Hi Folks,
I'm sorry that almost a month as passed from the latest edition of Adventures in Nodeland. The last few weeks have been incredibly busy as I traveled across Europe (Dublin, Milan, Dublin, London) for multiple events, usually to promote Node.js, Fastify and Platformatic.
In the meanwhile, Platformatic usage has been skyrocketing, and now we are close to 10k weekly downloads! If you want to learn more, check out our website and our docs.
Lastly, Tuesday 21st at 16:30 GMT, I'd be hosting a masterclass to teach about configuring Node.js Applications without falling into common pitfalls.
In this edition you will find an analysis of the Monthly Node.js Downloads statistics, showing good trends and problematic behaviors!
Thanks for reading!
Matteo
During the unofficial Node.js collaborator summit at NodeConf.eu, we found out we lacked data to make useful decisions on the usage of Node.js versions and operating systems.
I took some time to create a simple data visualization using Chart.js and Platformatic, available at nodedownloads.nodeland.dev (source code on github). The biggest news it that Node.js is not dying, in fact last September was the record month with 131 million downloads.
The first and most exciting point is that Node.js users do not upgrade. Last October (2023), Node.js v12 was still significantly downloaded (3.7 millions), as well as v14 (19 millions) and v16 (v39 millions): those release lines are all discontinued. Compare this to the download numbers of v18 (49 millions) and v20 (9 millions) and it's clear that most folks are running non-supported versions of Node.js.
It seems users install it once and forget it's on their system, until something breaks and they need to upgrade. Half of our downloads are for unmaintained versions of Node.js with known security vulnerabilities. How could we facilitate upgrades?
The second takeaway is that while Linux remains one of our major installation targets (likely for CI reasons), Windows usage is bigger than Mac OS X. We need more collaborators working on Windows. Would you be willing to help?
Thirdly, a small but consistent user base downloads our odd/non-lts releases. We need more feedback/testing sooner. Would you help ensure your application is not broken by our short-supported version?
Fourthly, headers account for almost half of our downloads, because headers files are needed to build native addons. This matches my gut feeling that almost all Node.js apps have a binary addon in their dep tree.

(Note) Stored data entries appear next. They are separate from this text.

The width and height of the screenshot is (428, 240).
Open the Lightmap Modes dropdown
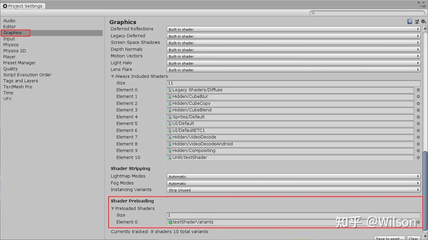point(293,176)
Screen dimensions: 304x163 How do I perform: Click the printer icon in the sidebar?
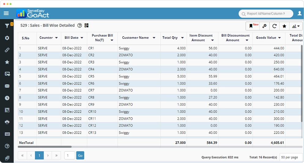7,122

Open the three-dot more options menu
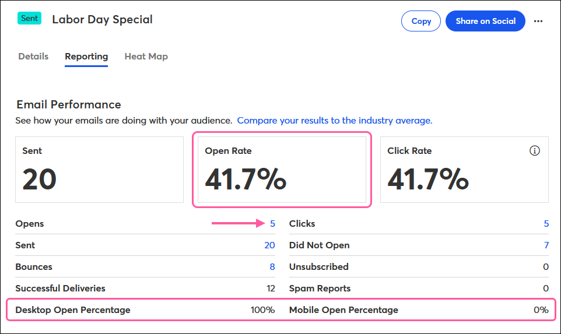pyautogui.click(x=538, y=22)
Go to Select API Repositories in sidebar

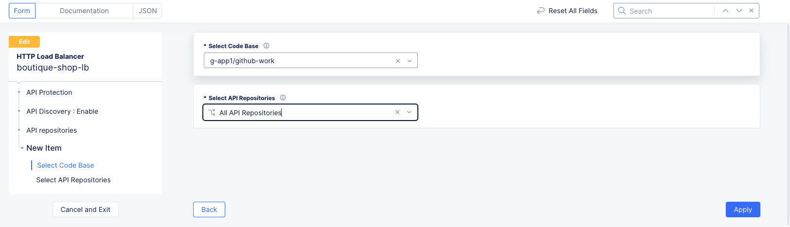tap(73, 180)
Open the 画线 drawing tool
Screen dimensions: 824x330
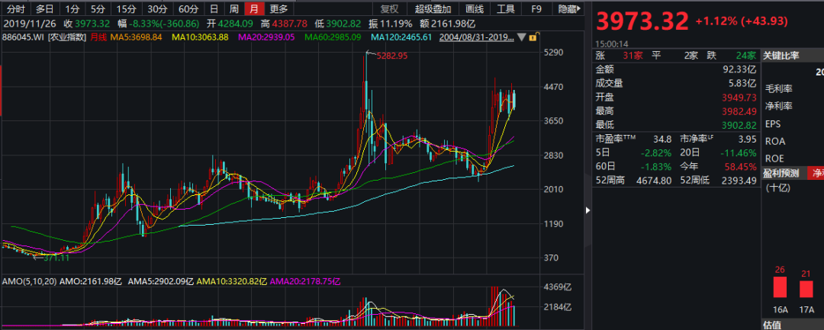point(474,9)
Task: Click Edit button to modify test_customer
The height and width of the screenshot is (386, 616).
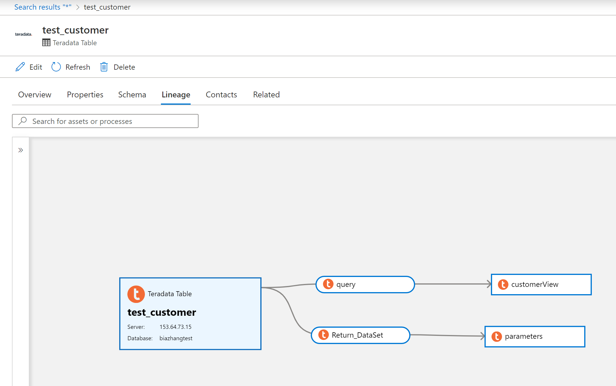Action: (x=29, y=67)

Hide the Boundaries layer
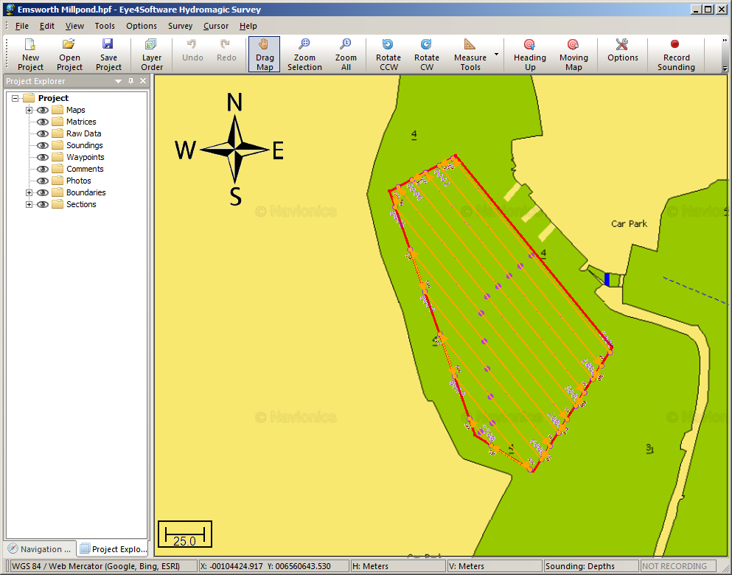42,192
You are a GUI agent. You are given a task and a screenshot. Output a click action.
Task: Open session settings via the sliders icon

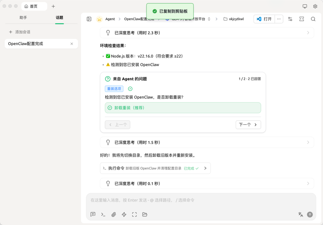point(290,19)
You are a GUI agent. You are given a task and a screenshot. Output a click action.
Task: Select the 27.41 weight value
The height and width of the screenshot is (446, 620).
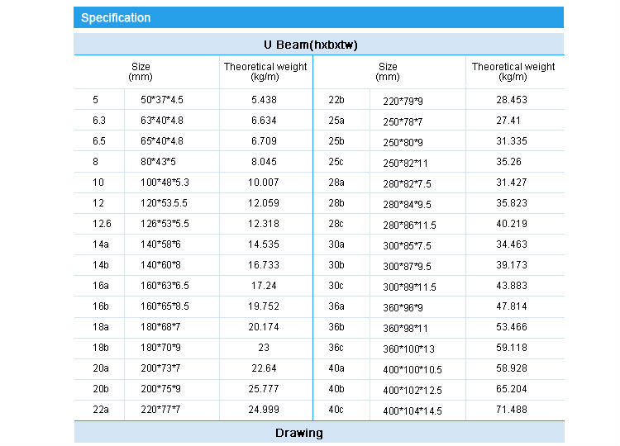point(508,121)
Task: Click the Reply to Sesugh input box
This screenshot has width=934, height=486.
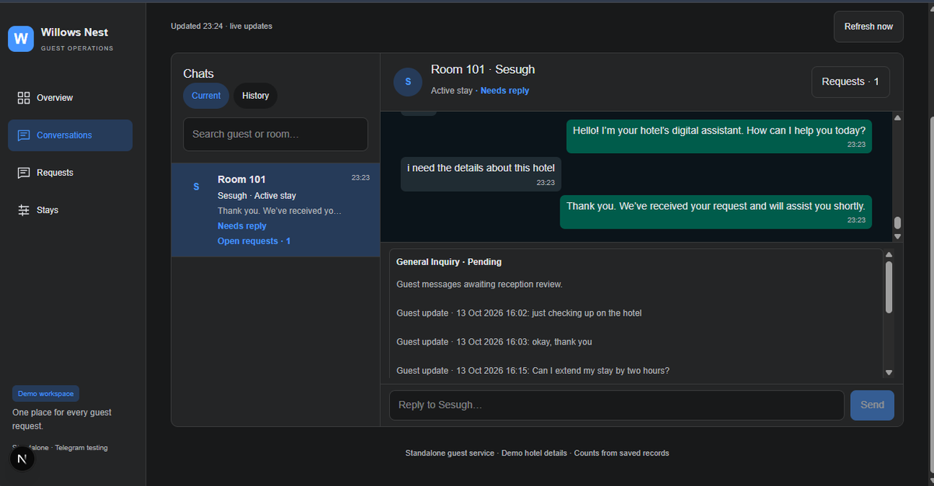Action: point(616,405)
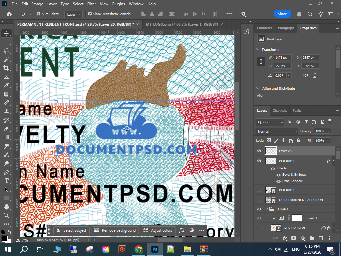Hide Layer 20 using its eye icon
Screen dimensions: 341x256
[259, 151]
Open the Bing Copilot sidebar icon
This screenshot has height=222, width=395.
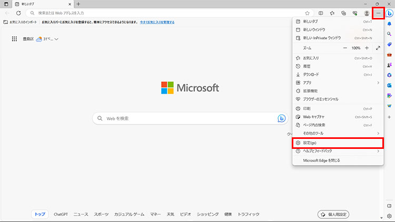click(389, 13)
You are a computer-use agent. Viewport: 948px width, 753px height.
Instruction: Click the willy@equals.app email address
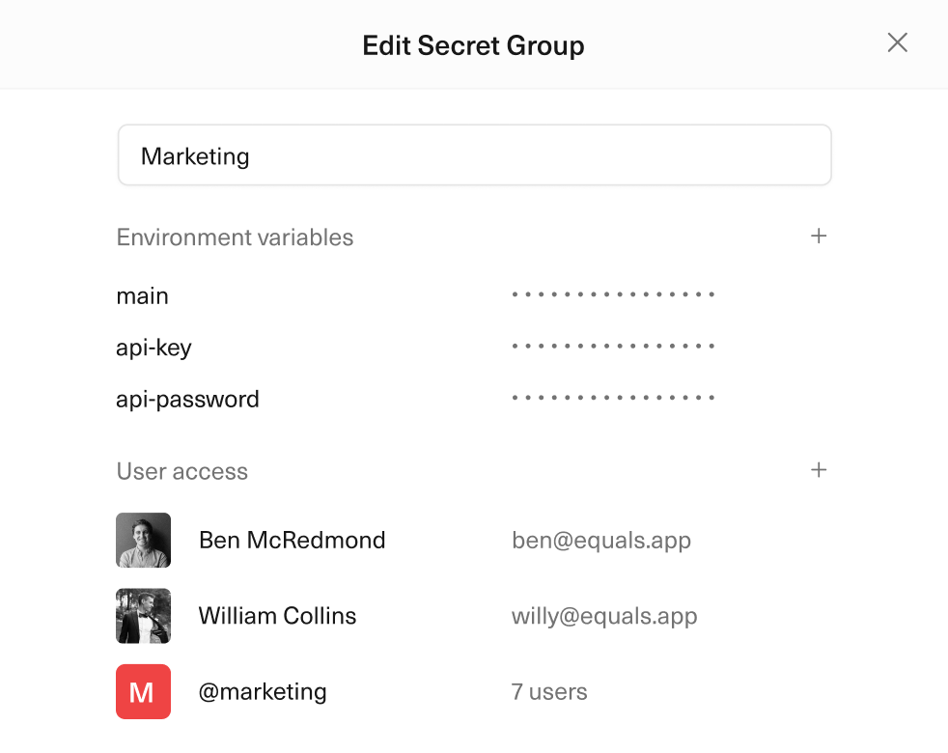point(604,616)
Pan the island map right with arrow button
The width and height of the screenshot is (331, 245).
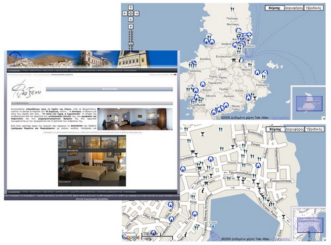(x=136, y=13)
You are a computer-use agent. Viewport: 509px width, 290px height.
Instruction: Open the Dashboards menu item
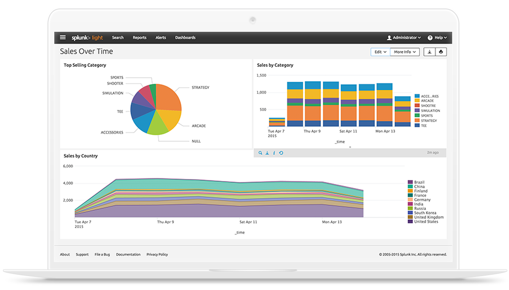[185, 38]
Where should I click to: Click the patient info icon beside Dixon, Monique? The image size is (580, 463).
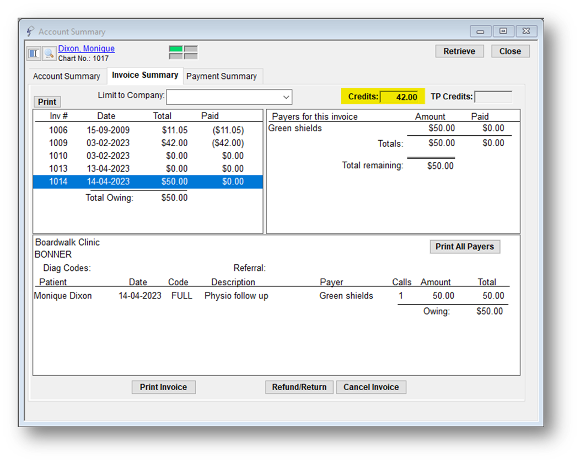(34, 53)
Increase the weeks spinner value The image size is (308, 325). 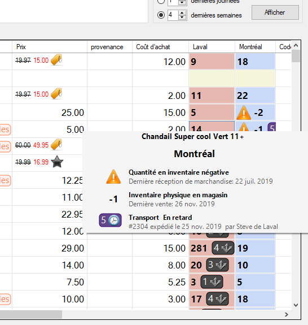[x=182, y=12]
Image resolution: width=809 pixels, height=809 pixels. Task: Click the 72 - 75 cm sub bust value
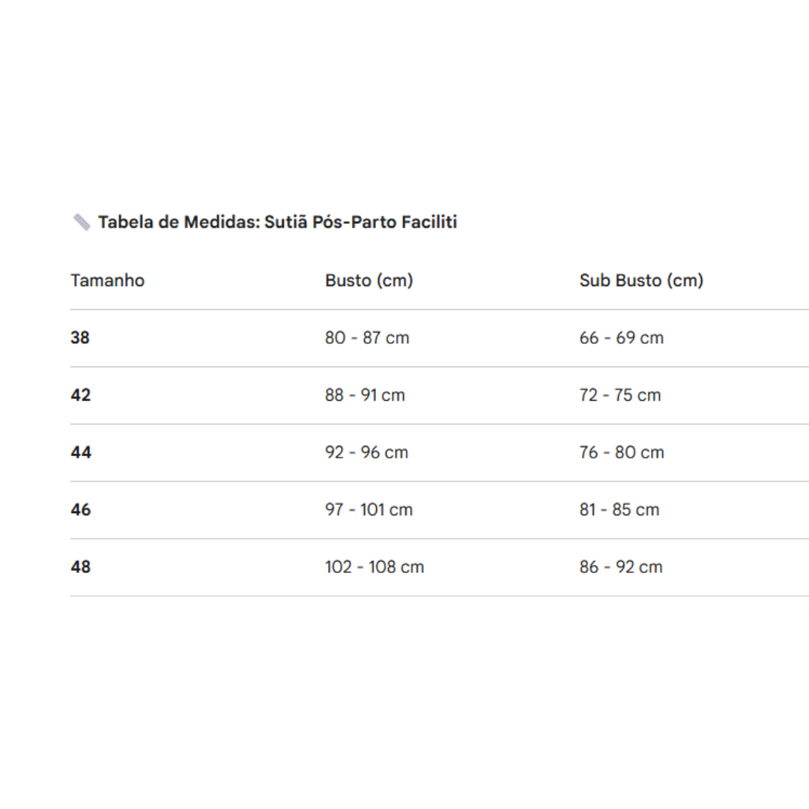[619, 395]
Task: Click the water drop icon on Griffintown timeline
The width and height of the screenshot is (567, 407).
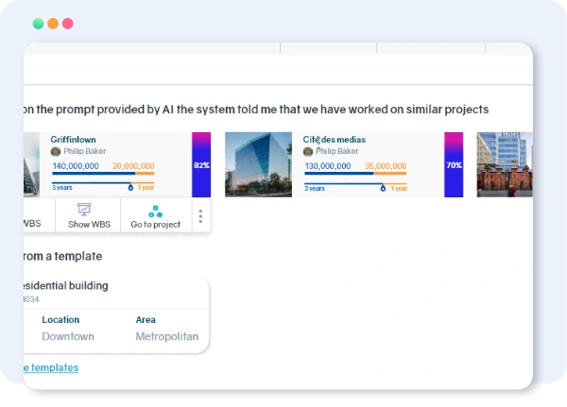Action: (x=129, y=188)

Deploying Node.js at scale is an art mastered by few. The most common problem is an exhaustion of resources that allows the application to denial of service itself. The result is Node.js systems that are massively overprovisioned, wasting enormous amounts of computing and memory - keeping most of them idle. In this talk, we will do some math, discover hard truths, and implement a fix.
How do you generate types dynamically? How do you write a script that creates some typescript code? The approach most people would recommend is to use Abstract Syntax Tree manipulations. I was working on a deadline to implement types for our OpenAPI client, and I would have missed our release window. I needed something different and more accessible to build. Luckily, a friend recommended a library I didn't know: code-block-writer. I fell in love with it at first sight.
Almost everybody has asked me what is the easiest way to deploy Fastify, and to quickly obtain an endpoint you can start testing against.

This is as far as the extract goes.